Question

What is meant by mean value of A.C? Derive an expression for mean value of alternating current and emf.

Answer 1

Hint: Mean value of an alternating current is the total charge flown for one complete cycle divided by the time taken to complete the cycle i.e. time period T. The value of an alternating current changes with time. Also, its direction changes after every half cycle. Hence, for a full cycle, the average value is zero. We find the average value for half cycle.

Formula used:
${{i}_{av}}=\dfrac{\int\limits_{0}^{T/2}{idt}}{\dfrac{T}{2}}$

Complete answer:
When we have a DC circuit, the current of the circuit is constant. Hence, there is no problem in specifying the magnitude of the current.
In an AC circuit, the current in the circuit is an alternating current. Therefore, its value continuously changes with respect to time.
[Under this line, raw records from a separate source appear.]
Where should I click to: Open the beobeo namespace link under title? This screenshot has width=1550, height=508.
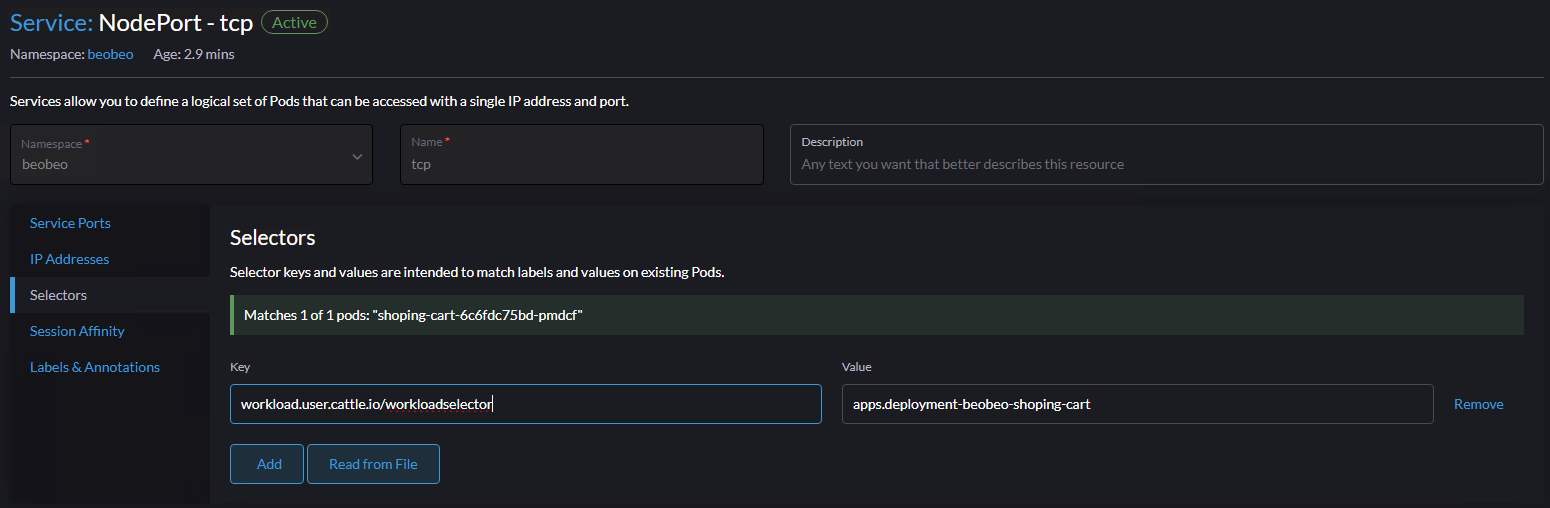[110, 54]
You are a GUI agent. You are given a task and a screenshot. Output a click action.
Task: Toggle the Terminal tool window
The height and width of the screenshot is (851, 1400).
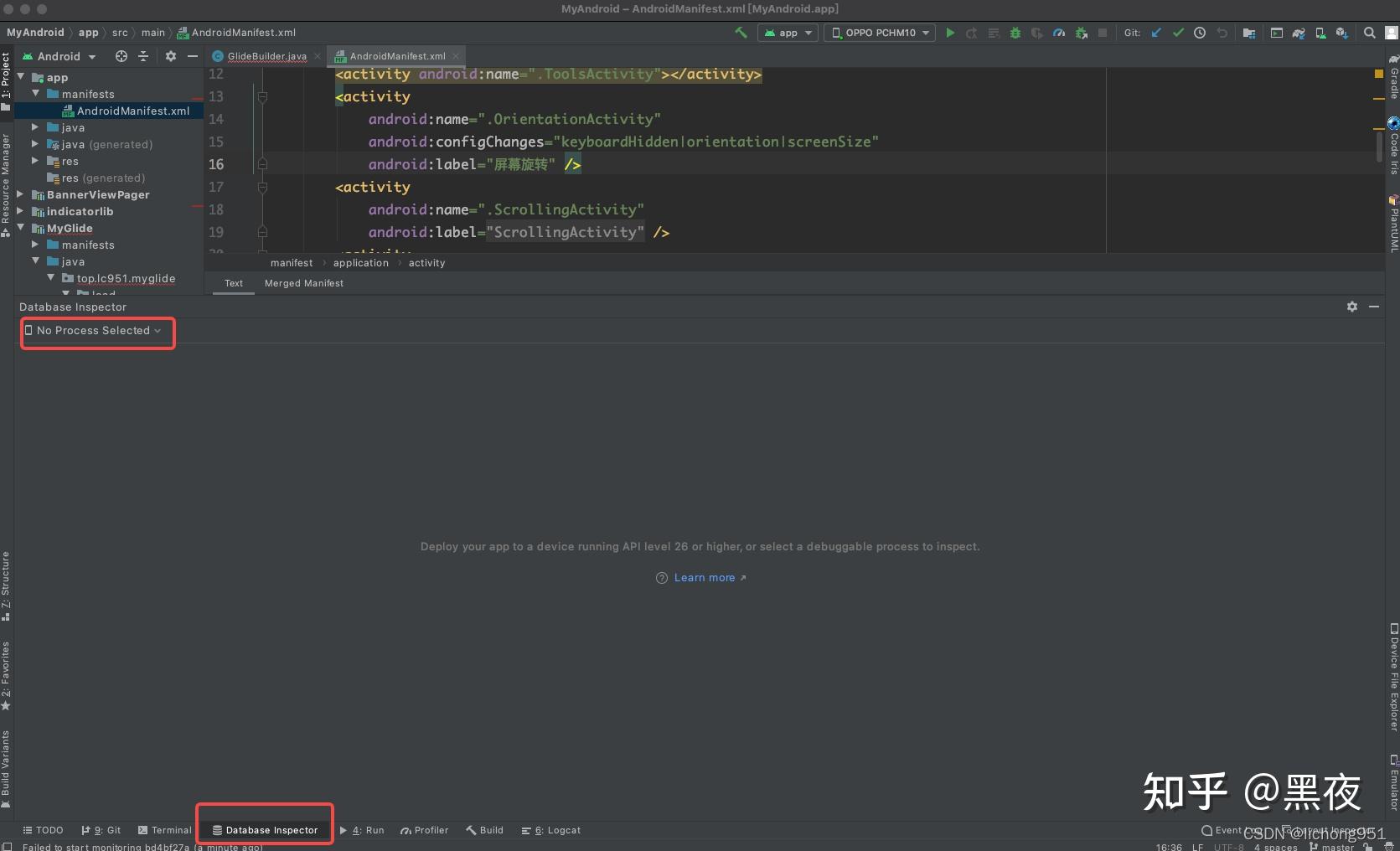pyautogui.click(x=164, y=830)
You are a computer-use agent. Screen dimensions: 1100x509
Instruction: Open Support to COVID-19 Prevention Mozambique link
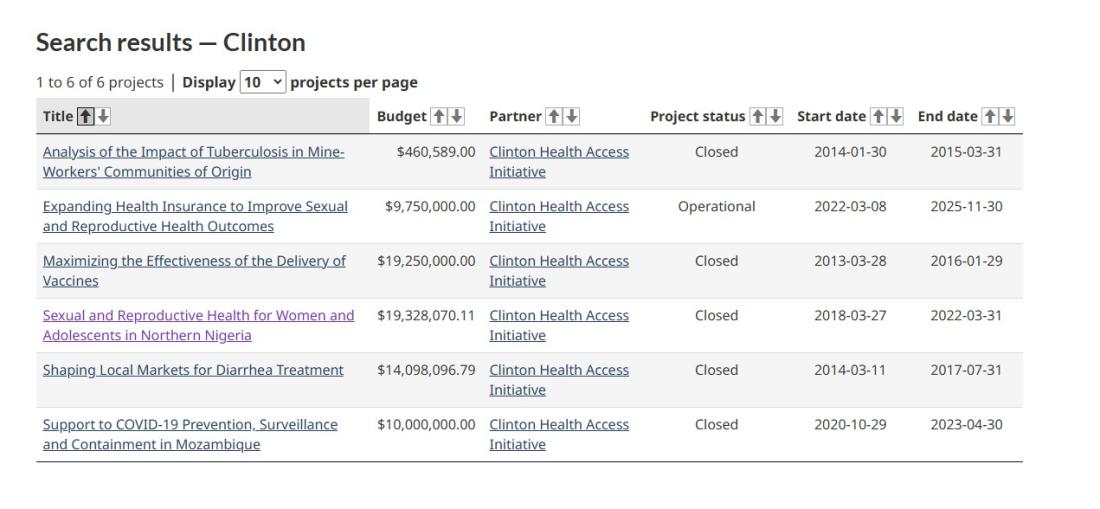point(190,435)
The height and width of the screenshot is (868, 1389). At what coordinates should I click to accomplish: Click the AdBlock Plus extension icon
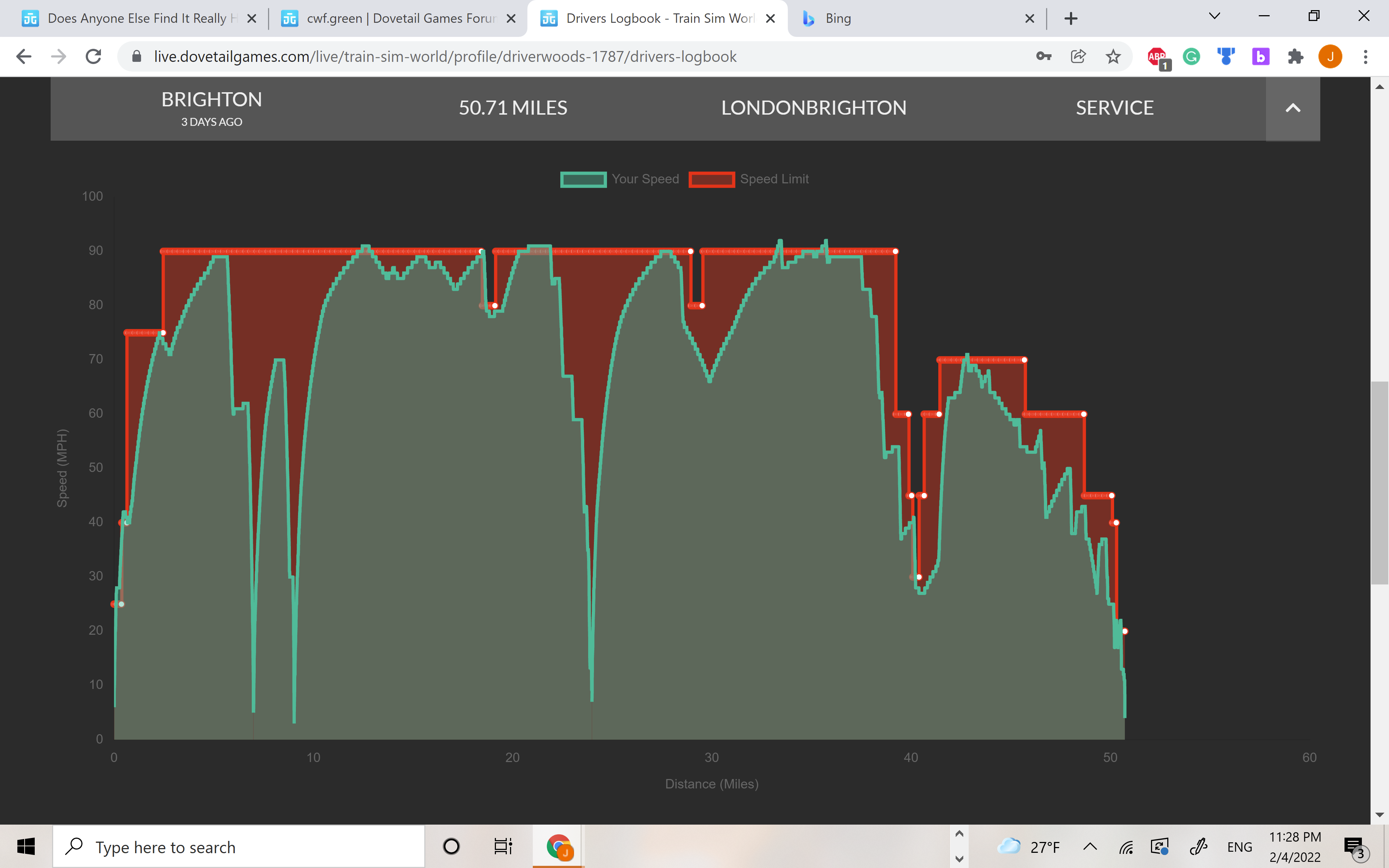pos(1157,57)
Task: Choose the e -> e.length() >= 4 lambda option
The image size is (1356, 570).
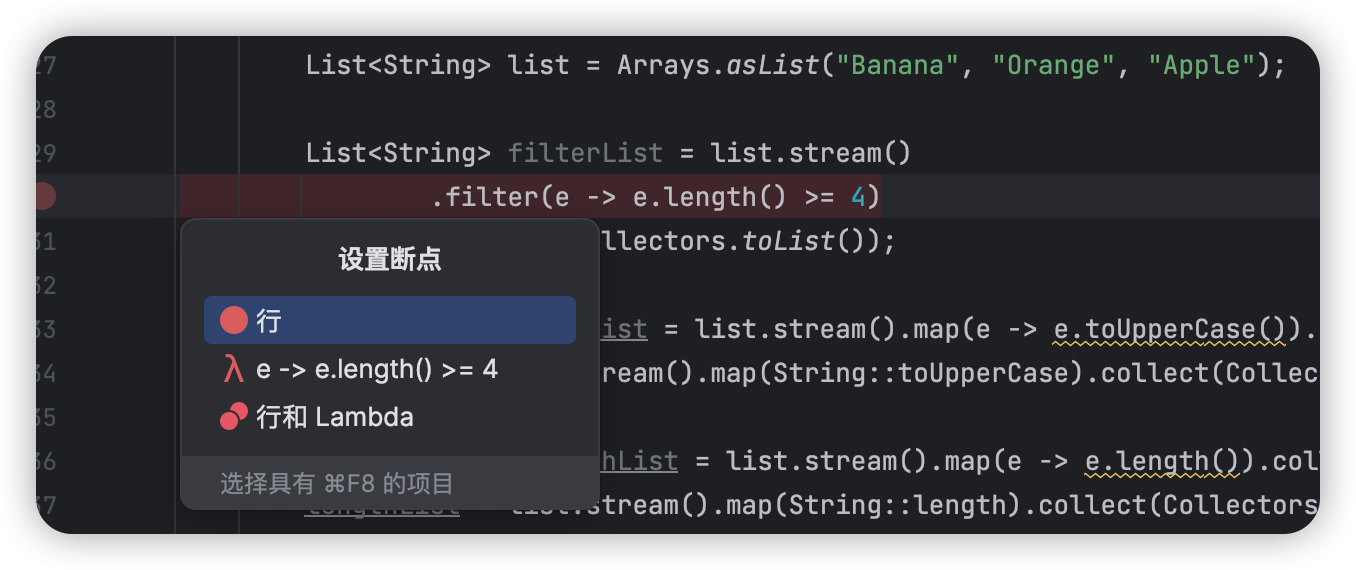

Therefore, we have the difficulty of specifying the magnitude of the current as it is not a constant value. Hence, we calculate the average value of the alternating current.
Mean value of an alternating current is the total charge flown for one complete cycle divided by the time taken to complete the cycle i.e. time period T.
The magnitude of an alternating current changes from time to time and its direction also reverses after every half cycle. This means that the current is positive in one-half cycle and it is negative in the other half cycle. Because of this, the net charge flown is zero.
Therefore, the mean value of an alternating current for a complete cycle is zero. But, of zero value as no meaning and not useful for calculations. As a result, we measure the mean value of an alternating current only for the positive half cycle.
Let derive an expression for the average value of sinusoidal alternating current over a positive half cycle. A sinusoidal alternating current is given as $i={{i}_{m}}\sin \omega t$,
${{i}_{m}}$ is the amplitude of the sine wave (maximum current), $\omega $ is the angular frequency of the function and t is time.
Average current for half cycle is given as ${{i}_{av}}=\dfrac{\int\limits_{0}^{T/2}{idt}}{\dfrac{T}{2}}$ , where T is the time period of the function.
And $T=\dfrac{2\pi }{\omega }$$\Rightarrow \dfrac{T}{2}=\dfrac{\pi }{\omega }$
${{i}_{av}}=\dfrac{\int\limits_{0}^{\pi /\omega }{{{i}_{m}}\sin \omega tdt}}{\dfrac{\pi }{\omega }}$
$=\dfrac{-\dfrac{{{i}_{m}}}{\omega }\left. \cos \omega t \right|_{0}^{\pi /\omega }}{\dfrac{\pi }{\omega }}$
$=\dfrac{-2{{i}_{m}}\left. \cos \omega t \right|_{0}^{\pi /\omega }}{\pi }$
$=\dfrac{-2{{i}_{m}}\left( \cos \omega \left( \dfrac{\pi }{\omega } \right)-\cos (0) \right)}{\pi }$
$=\dfrac{-2{{i}_{m}}\left( 0-1 \right)}{\pi }=\dfrac{2{{i}_{m}}}{\pi }$.
Therefore, the mean value of the alternating current is $\dfrac{2{{i}_{m}}}{\pi }$.

Note:
Other than the mean value, we use another value of the alternating current called root mean square value.
The root mean square value is the root of the mean of the square of the alternating current over one full cycle.
The root mean square (rms) value of a sinusoidal alternating current is equal to $\dfrac{{{i}_{m}}}{\sqrt{2}}$.